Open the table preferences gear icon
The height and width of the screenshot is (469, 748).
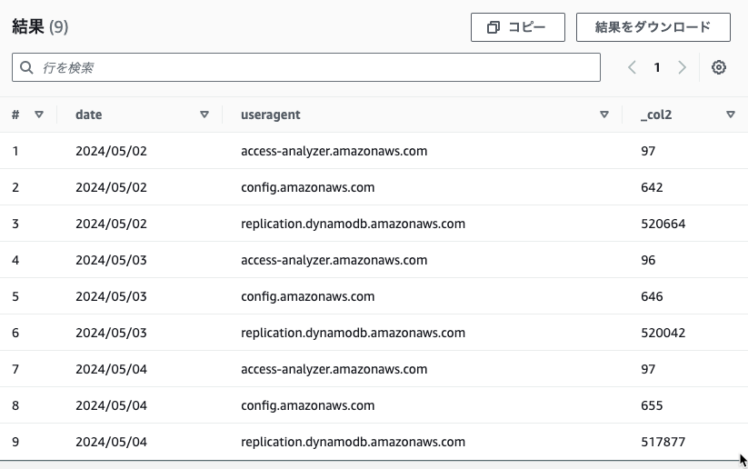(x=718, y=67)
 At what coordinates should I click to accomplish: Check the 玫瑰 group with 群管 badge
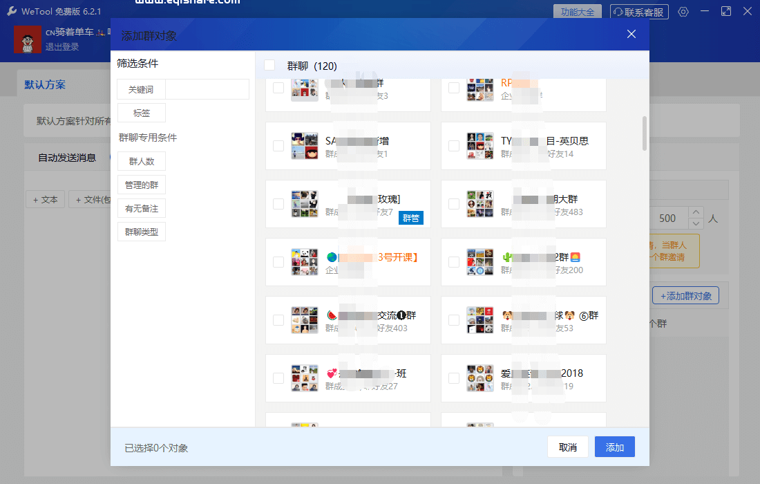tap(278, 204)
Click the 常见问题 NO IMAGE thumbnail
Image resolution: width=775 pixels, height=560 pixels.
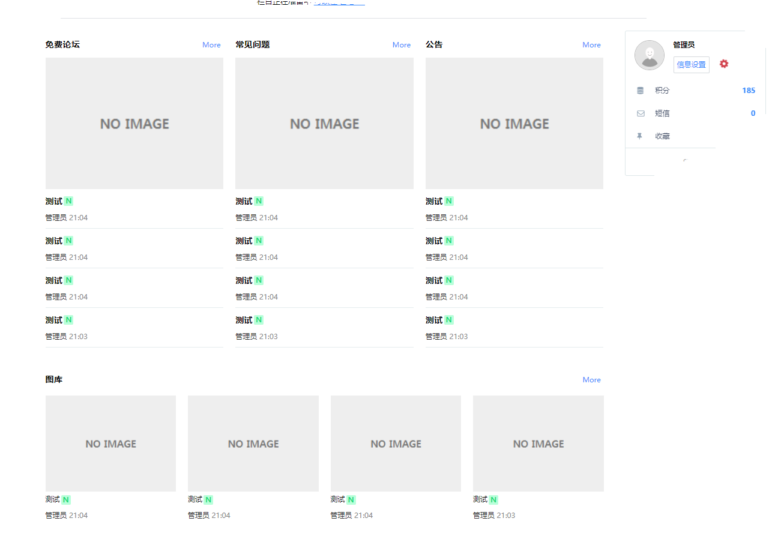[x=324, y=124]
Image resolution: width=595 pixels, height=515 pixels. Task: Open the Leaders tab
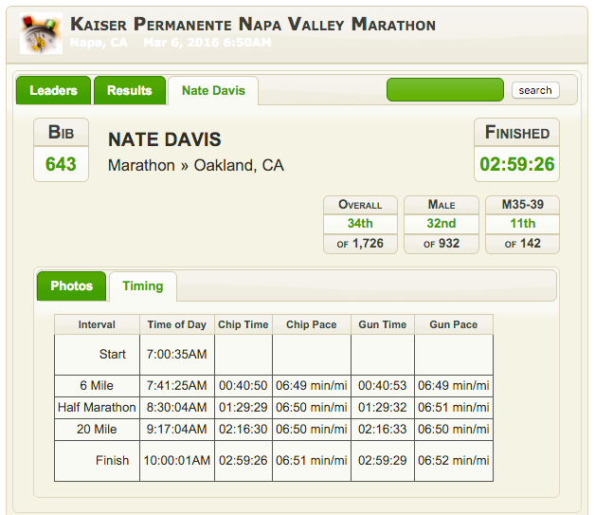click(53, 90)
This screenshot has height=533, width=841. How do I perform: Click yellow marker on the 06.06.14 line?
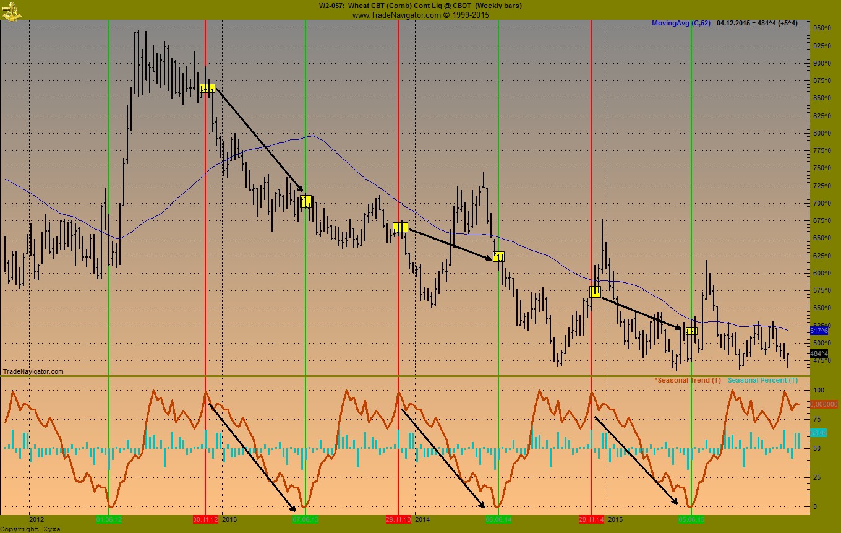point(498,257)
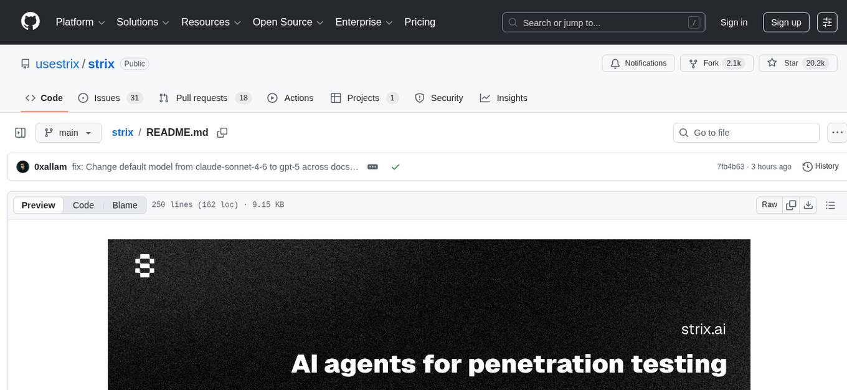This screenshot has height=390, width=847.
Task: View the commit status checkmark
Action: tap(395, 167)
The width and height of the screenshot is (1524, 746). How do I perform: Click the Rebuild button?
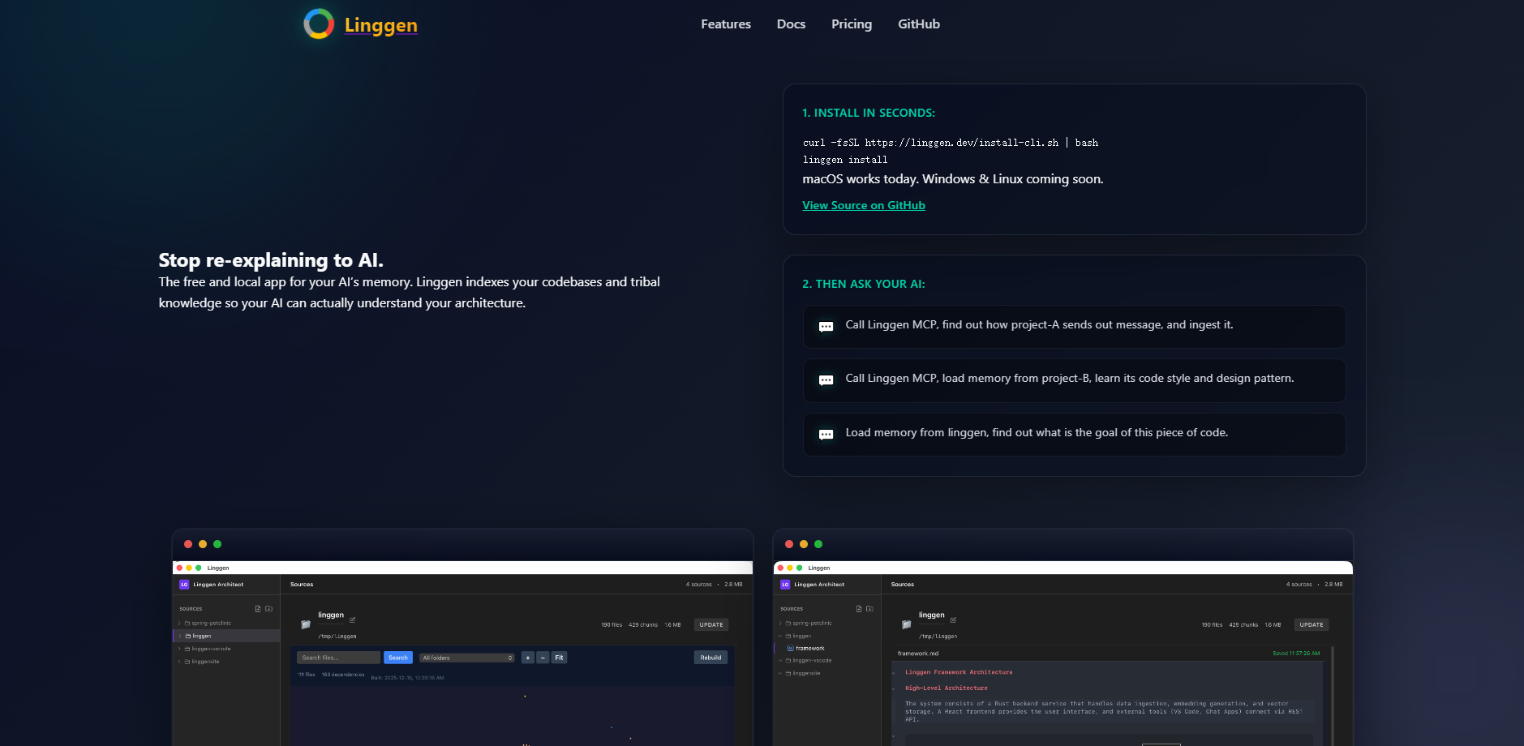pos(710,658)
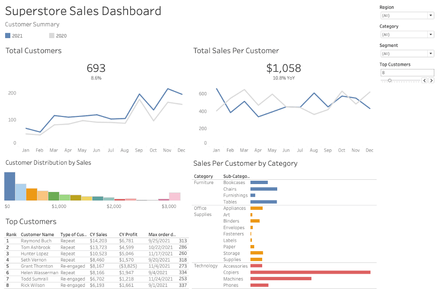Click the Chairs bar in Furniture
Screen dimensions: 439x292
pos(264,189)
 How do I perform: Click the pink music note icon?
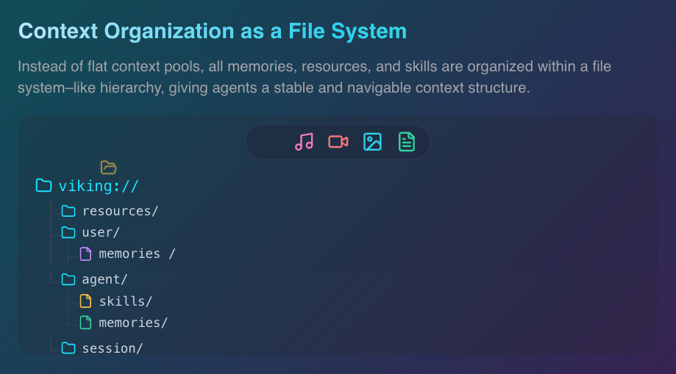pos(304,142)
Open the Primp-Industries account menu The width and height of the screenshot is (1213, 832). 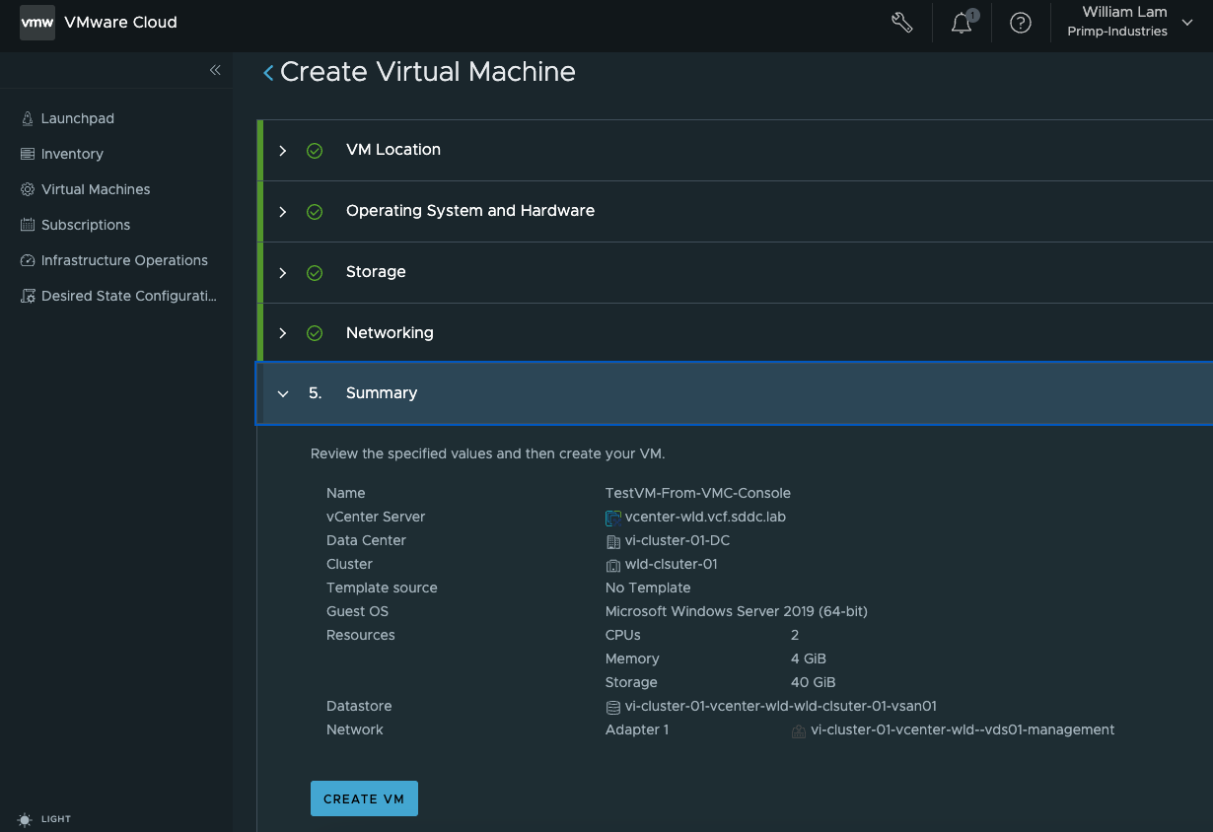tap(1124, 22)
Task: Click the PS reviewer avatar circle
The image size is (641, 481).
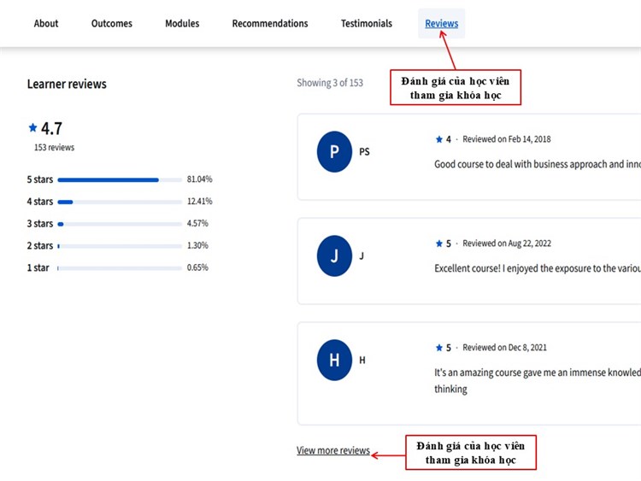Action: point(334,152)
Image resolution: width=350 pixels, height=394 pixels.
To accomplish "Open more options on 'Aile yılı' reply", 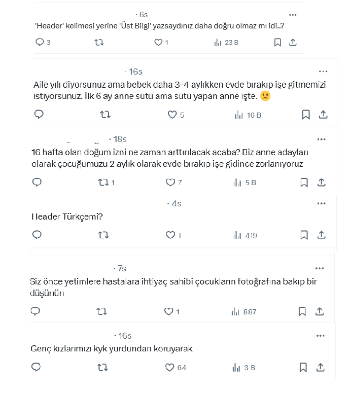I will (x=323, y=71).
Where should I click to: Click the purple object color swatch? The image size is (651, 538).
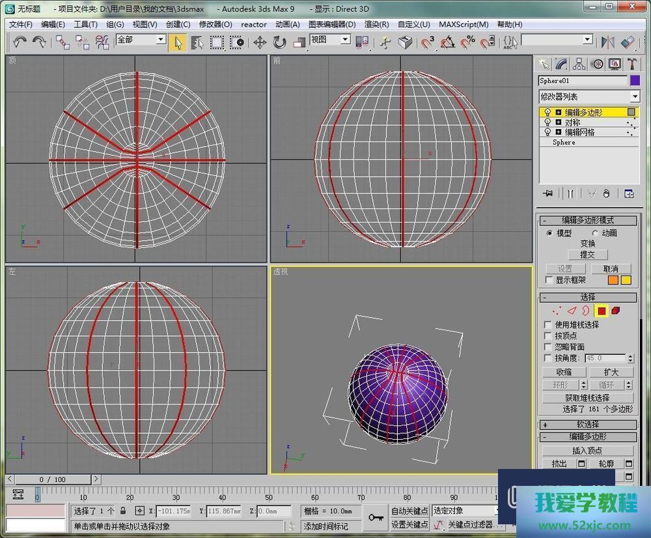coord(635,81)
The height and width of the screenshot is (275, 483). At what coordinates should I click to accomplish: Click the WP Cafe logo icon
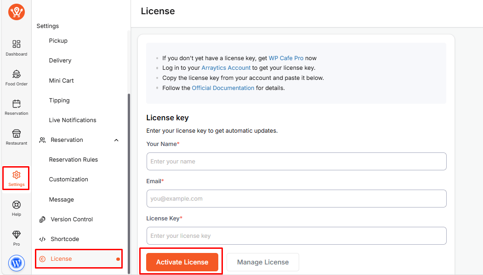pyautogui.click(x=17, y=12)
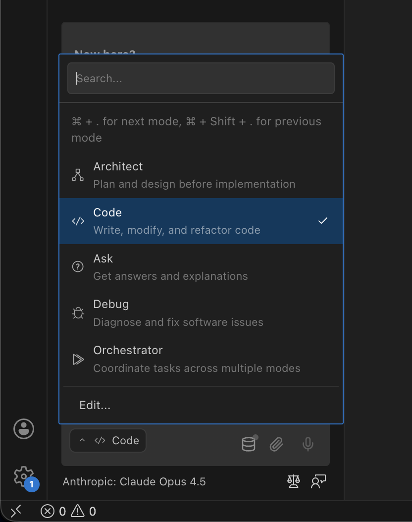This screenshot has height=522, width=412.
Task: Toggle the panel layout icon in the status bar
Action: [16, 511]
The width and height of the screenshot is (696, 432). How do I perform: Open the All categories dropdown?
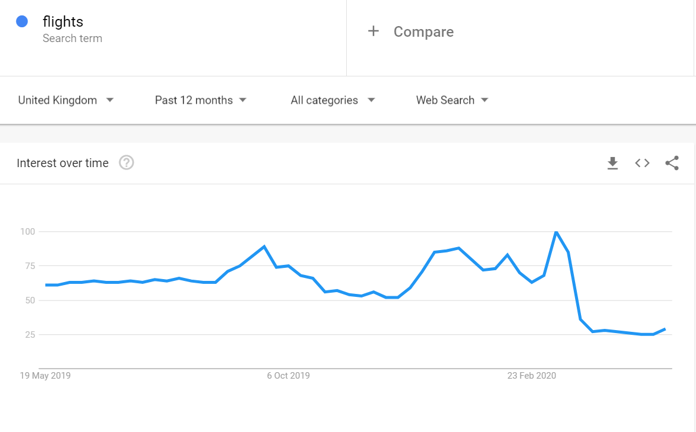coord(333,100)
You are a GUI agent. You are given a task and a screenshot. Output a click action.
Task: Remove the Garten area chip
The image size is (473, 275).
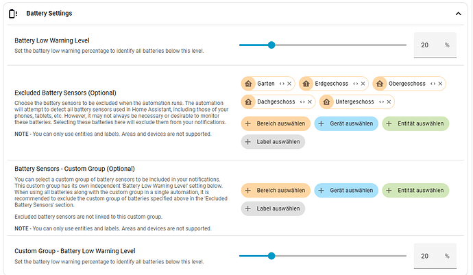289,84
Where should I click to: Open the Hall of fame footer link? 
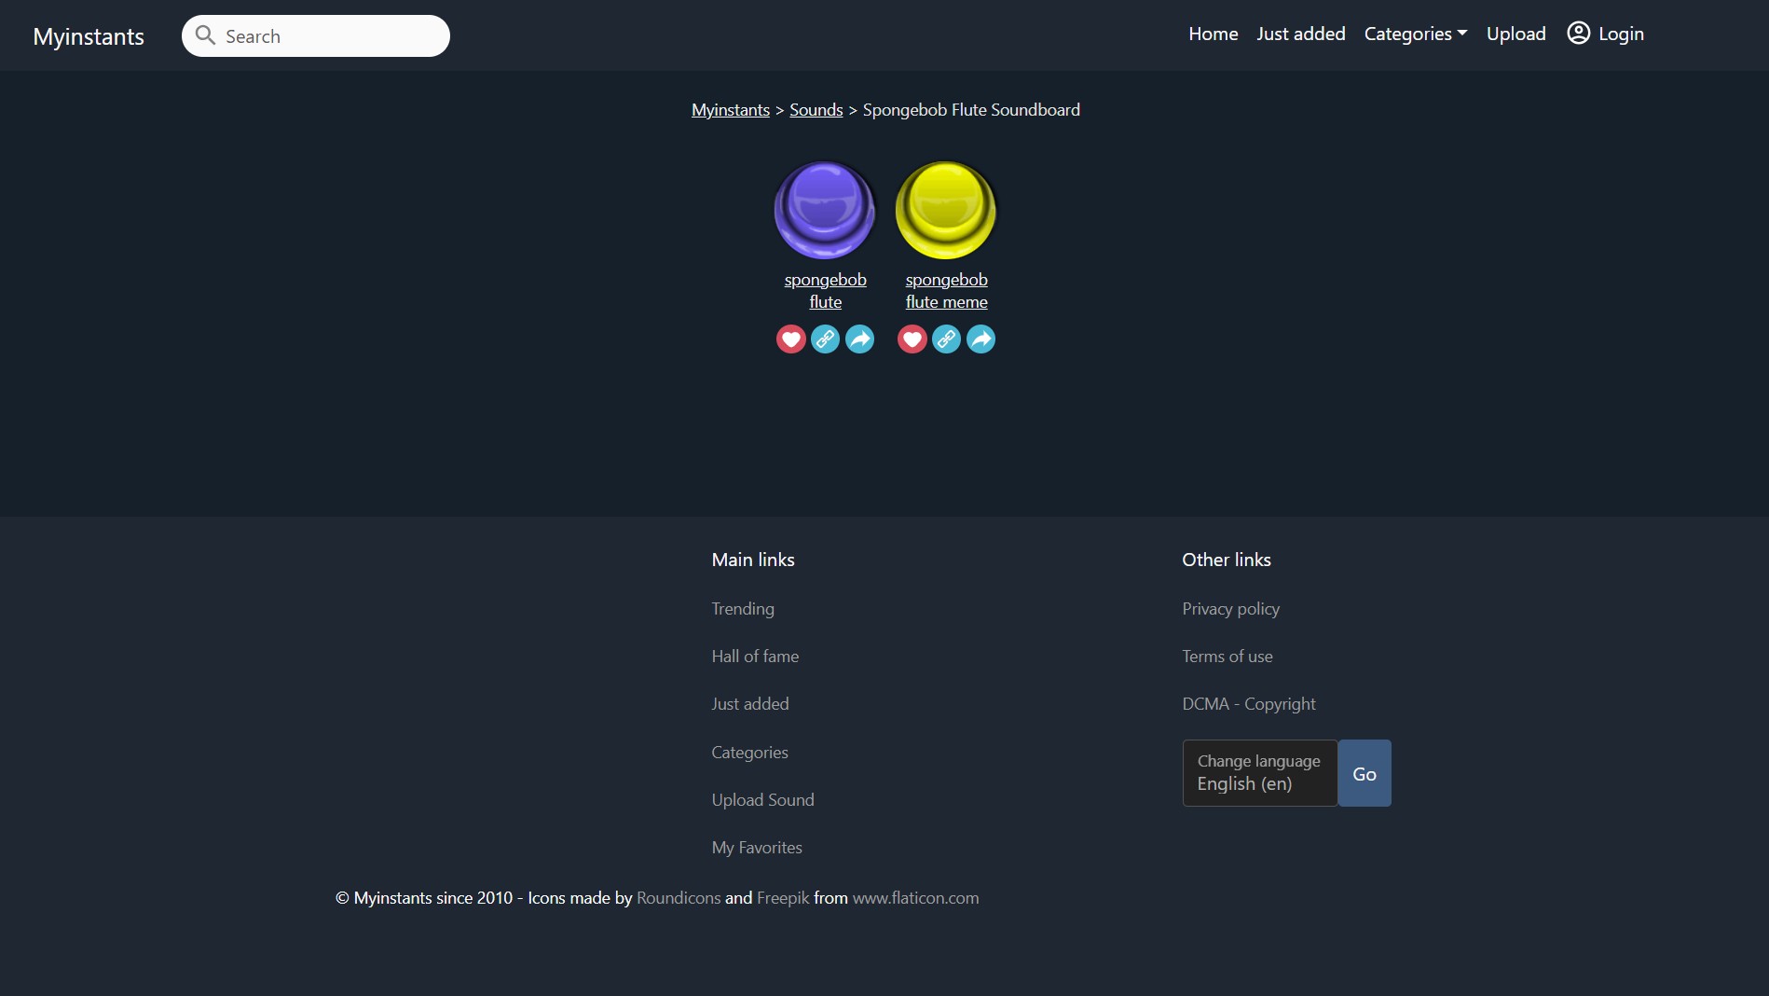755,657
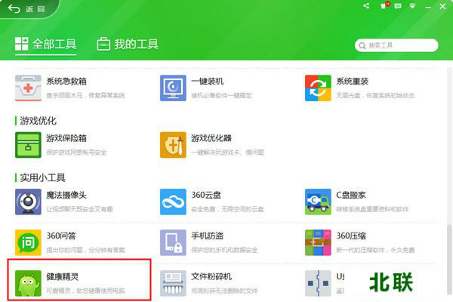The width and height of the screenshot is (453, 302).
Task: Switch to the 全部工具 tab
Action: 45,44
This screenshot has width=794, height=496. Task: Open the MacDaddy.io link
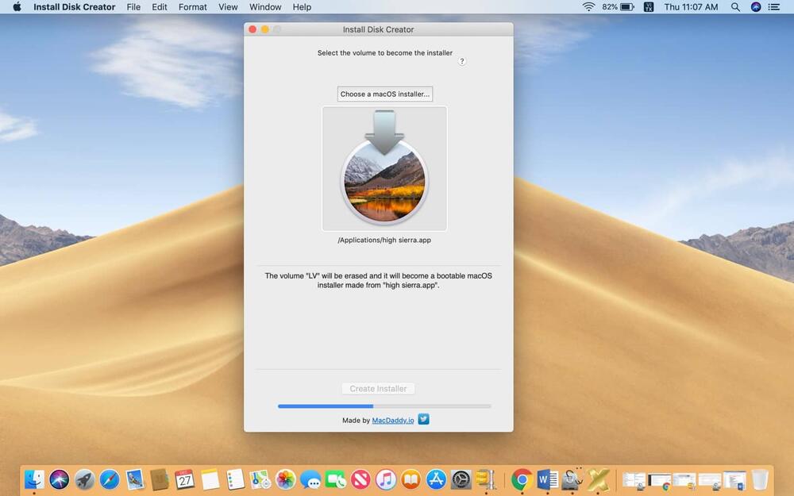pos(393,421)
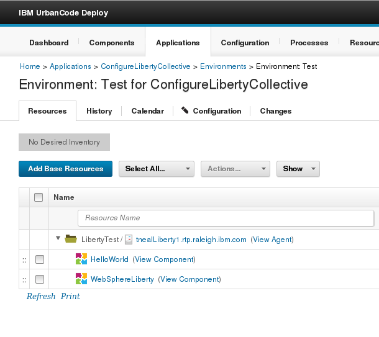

==========

__About this exercise__. Skip the pictures and retype exactly the lines from the one that contains "Where should I click to: Open" to the last line of the records.

__Response below__.
Where should I click to: Open the Hall of fame footer link? 
755,657
The width and height of the screenshot is (453, 302).
Task: Switch to the 全部工具 tab
Action: 45,44
This screenshot has width=794, height=496. Task: Open the MacDaddy.io link
pos(393,421)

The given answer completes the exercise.